### To do
Everything in the listing must be repeated word for word.

##########

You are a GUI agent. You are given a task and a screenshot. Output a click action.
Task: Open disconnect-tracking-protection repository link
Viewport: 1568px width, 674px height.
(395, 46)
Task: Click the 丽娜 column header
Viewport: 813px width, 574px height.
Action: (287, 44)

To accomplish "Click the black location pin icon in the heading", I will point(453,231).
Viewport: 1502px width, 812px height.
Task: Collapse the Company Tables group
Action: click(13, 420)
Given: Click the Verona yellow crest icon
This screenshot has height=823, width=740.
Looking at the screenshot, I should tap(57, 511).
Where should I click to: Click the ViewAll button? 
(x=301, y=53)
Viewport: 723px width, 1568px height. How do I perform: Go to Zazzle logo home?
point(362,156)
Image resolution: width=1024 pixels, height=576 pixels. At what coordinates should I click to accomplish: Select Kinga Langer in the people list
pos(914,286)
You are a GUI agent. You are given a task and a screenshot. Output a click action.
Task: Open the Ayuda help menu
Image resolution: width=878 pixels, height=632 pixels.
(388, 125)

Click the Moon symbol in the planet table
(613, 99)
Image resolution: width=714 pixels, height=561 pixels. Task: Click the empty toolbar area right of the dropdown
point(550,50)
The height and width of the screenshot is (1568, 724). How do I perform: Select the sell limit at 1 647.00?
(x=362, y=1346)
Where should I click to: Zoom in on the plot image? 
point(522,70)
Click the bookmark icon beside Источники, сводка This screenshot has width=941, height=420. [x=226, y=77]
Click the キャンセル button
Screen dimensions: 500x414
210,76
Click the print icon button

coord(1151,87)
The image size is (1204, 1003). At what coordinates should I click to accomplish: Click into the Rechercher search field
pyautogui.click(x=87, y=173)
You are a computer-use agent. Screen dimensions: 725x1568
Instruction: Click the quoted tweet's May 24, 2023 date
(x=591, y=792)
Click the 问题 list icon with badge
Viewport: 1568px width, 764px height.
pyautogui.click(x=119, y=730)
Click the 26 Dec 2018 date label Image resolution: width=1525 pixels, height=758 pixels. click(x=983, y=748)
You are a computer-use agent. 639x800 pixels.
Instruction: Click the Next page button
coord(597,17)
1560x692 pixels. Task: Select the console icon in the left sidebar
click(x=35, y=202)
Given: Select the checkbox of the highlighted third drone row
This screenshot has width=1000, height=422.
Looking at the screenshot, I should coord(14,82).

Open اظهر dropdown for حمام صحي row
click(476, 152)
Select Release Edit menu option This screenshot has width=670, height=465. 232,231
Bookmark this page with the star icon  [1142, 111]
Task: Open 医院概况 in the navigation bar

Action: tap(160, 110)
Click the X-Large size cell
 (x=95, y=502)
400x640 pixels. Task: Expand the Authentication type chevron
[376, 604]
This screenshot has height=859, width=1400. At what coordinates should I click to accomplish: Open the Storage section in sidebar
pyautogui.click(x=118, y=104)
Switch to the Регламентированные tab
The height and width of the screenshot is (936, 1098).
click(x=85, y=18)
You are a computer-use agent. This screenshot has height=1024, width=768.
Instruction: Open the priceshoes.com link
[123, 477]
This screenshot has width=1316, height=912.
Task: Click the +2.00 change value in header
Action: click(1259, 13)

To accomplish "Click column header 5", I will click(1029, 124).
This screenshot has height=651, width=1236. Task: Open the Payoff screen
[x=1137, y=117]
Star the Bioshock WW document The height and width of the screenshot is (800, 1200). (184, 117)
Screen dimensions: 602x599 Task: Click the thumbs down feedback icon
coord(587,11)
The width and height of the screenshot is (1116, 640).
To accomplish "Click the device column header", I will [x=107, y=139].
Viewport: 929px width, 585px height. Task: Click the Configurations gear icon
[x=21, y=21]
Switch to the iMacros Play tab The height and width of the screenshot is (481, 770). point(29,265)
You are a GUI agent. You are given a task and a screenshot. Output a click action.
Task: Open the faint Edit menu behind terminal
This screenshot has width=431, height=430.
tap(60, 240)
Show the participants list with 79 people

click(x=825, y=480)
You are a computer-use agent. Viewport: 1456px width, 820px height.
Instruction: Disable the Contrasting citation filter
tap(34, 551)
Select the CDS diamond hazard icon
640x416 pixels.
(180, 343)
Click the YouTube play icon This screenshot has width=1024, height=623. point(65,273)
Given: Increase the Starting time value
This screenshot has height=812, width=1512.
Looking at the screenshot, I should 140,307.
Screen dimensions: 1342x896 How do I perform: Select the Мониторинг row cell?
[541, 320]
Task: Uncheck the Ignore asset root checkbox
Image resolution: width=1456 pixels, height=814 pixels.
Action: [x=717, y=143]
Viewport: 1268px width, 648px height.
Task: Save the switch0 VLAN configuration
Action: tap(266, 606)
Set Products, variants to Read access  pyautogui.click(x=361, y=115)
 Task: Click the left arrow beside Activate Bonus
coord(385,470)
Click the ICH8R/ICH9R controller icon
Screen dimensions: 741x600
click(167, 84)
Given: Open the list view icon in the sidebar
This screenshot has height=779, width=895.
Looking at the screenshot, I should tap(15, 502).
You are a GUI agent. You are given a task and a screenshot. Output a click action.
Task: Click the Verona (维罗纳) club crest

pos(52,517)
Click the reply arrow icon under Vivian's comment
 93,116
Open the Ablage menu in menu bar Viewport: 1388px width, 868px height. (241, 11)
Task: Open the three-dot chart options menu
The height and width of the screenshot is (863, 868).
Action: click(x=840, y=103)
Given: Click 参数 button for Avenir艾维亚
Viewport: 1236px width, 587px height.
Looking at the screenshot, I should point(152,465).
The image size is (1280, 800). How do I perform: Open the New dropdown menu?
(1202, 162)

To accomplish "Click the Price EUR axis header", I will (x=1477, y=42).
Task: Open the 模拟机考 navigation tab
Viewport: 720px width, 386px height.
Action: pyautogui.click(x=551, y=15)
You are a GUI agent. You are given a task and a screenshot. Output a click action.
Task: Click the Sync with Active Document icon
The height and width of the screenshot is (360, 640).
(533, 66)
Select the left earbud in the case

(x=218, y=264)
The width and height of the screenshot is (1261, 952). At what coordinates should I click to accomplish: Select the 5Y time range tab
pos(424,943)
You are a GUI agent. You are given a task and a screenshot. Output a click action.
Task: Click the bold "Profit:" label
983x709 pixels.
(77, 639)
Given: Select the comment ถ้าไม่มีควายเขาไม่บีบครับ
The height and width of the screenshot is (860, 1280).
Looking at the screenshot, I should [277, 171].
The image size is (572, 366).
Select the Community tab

##########

### Completed task
You are a GUI agent. You are given a task and a screenshot. Output a click action.
Task: Open disconnect-tracking-protection repository link
Viewport: 1568px width, 674px height.
(395, 46)
Task: Click the 丽娜 column header
Viewport: 813px width, 574px height.
Action: (287, 44)

To accomplish "Click the black location pin icon in the heading", I will point(453,231).
Viewport: 1502px width, 812px height.
Task: Collapse the Company Tables group
Action: click(13, 420)
Given: Click the Verona yellow crest icon
This screenshot has height=823, width=740.
Looking at the screenshot, I should tap(57, 511).
Where should I click to: Click the ViewAll button? 
(x=301, y=53)
Viewport: 723px width, 1568px height. How do I perform: Go to Zazzle logo home?
point(362,156)
Image resolution: width=1024 pixels, height=576 pixels. At what coordinates should I click to accomplish: Select Kinga Langer in the people list
pos(914,286)
You are a GUI agent. You are given a task and a screenshot. Output a click action.
Task: Open the Ayuda help menu
Image resolution: width=878 pixels, height=632 pixels.
(388, 125)

Click the Moon symbol in the planet table
(613, 99)
Image resolution: width=714 pixels, height=561 pixels. Task: Click the empty toolbar area right of the dropdown
point(550,50)
The height and width of the screenshot is (1568, 724). How do I perform: Select the sell limit at 1 647.00?
(x=362, y=1346)
Where should I click to: Zoom in on the plot image? 
point(522,70)
Click the bookmark icon beside Источники, сводка This screenshot has width=941, height=420. [x=226, y=77]
Click the キャンセル button
Screen dimensions: 500x414
210,76
Click the print icon button

coord(1151,87)
The image size is (1204, 1003). At what coordinates should I click to accomplish: Click into the Rechercher search field
pyautogui.click(x=87, y=173)
You are a computer-use agent. Screen dimensions: 725x1568
Instruction: Click the quoted tweet's May 24, 2023 date
(x=591, y=792)
Click the 问题 list icon with badge
Viewport: 1568px width, 764px height.
pyautogui.click(x=119, y=730)
Click the 26 Dec 2018 date label Image resolution: width=1525 pixels, height=758 pixels. click(x=983, y=748)
You are a computer-use agent. 639x800 pixels.
Instruction: Click the Next page button
coord(597,17)
1560x692 pixels. Task: Select the console icon in the left sidebar
click(x=35, y=202)
Given: Select the checkbox of the highlighted third drone row
This screenshot has width=1000, height=422.
Looking at the screenshot, I should coord(14,82).

Open اظهر dropdown for حمام صحي row
click(476, 152)
Select Release Edit menu option This screenshot has width=670, height=465. 232,231
Bookmark this page with the star icon  [1142, 111]
Task: Open 医院概况 in the navigation bar

Action: tap(160, 110)
Click the X-Large size cell
 (x=95, y=502)
400x640 pixels. Task: Expand the Authentication type chevron
[376, 604]
This screenshot has height=859, width=1400. At what coordinates should I click to accomplish: Open the Storage section in sidebar
pyautogui.click(x=118, y=104)
Switch to the Регламентированные tab
The height and width of the screenshot is (936, 1098).
click(x=85, y=18)
You are a computer-use agent. This screenshot has height=1024, width=768.
Instruction: Open the priceshoes.com link
[123, 477]
This screenshot has width=1316, height=912.
Task: Click the +2.00 change value in header
Action: click(1259, 13)

To accomplish "Click column header 5", I will click(1029, 124).
This screenshot has height=651, width=1236. Task: Open the Payoff screen
[x=1137, y=117]
Star the Bioshock WW document The height and width of the screenshot is (800, 1200). (184, 117)
Screen dimensions: 602x599 Task: Click the thumbs down feedback icon
coord(587,11)
The width and height of the screenshot is (1116, 640).
To accomplish "Click the device column header", I will [x=107, y=139].
Viewport: 929px width, 585px height. Task: Click the Configurations gear icon
[x=21, y=21]
Switch to the iMacros Play tab The height and width of the screenshot is (481, 770). point(29,265)
You are a GUI agent. You are given a task and a screenshot. Output a click action.
Task: Open the faint Edit menu behind terminal
This screenshot has width=431, height=430.
tap(60, 240)
Show the participants list with 79 people

click(x=825, y=480)
You are a computer-use agent. Viewport: 1456px width, 820px height.
Instruction: Disable the Contrasting citation filter
tap(34, 551)
Select the CDS diamond hazard icon
640x416 pixels.
(180, 343)
Click the YouTube play icon This screenshot has width=1024, height=623. point(65,273)
Given: Increase the Starting time value
This screenshot has height=812, width=1512.
Looking at the screenshot, I should 140,307.
Screen dimensions: 1342x896 How do I perform: Select the Мониторинг row cell?
[541, 320]
Task: Uncheck the Ignore asset root checkbox
Image resolution: width=1456 pixels, height=814 pixels.
Action: [x=717, y=143]
Viewport: 1268px width, 648px height.
Task: Save the switch0 VLAN configuration
Action: tap(266, 606)
Set Products, variants to Read access  pyautogui.click(x=361, y=115)
 Task: Click the left arrow beside Activate Bonus
coord(385,470)
Click the ICH8R/ICH9R controller icon
Screen dimensions: 741x600
click(167, 84)
Given: Open the list view icon in the sidebar
This screenshot has height=779, width=895.
Looking at the screenshot, I should tap(15, 502).
You are a GUI agent. You are given a task and a screenshot. Output a click action.
Task: Click the Verona (维罗纳) club crest

pos(52,517)
Click the reply arrow icon under Vivian's comment
 93,116
Open the Ablage menu in menu bar Viewport: 1388px width, 868px height. (241, 11)
Task: Open the three-dot chart options menu
The height and width of the screenshot is (863, 868).
Action: click(x=840, y=103)
Given: Click 参数 button for Avenir艾维亚
Viewport: 1236px width, 587px height.
Looking at the screenshot, I should point(152,465).
The image size is (1280, 800). How do I perform: Open the New dropdown menu?
(1202, 162)

To accomplish "Click the Price EUR axis header", I will (x=1477, y=42).
Task: Open the 模拟机考 navigation tab
Viewport: 720px width, 386px height.
Action: pyautogui.click(x=551, y=15)
You are a GUI agent. You are given a task and a screenshot. Output a click action.
Task: Click the Sync with Active Document icon
The height and width of the screenshot is (360, 640).
(533, 66)
Select the left earbud in the case

(x=218, y=264)
The width and height of the screenshot is (1261, 952). At what coordinates should I click to accomplish: Select the 5Y time range tab
pos(424,943)
You are a GUI agent. You are given a task and a screenshot. Output a click action.
Task: Click the bold "Profit:" label
983x709 pixels.
(77, 639)
Given: Select the comment ถ้าไม่มีควายเขาไม่บีบครับ
The height and width of the screenshot is (860, 1280).
Looking at the screenshot, I should [277, 171].
The image size is (572, 366).
Select the Community tab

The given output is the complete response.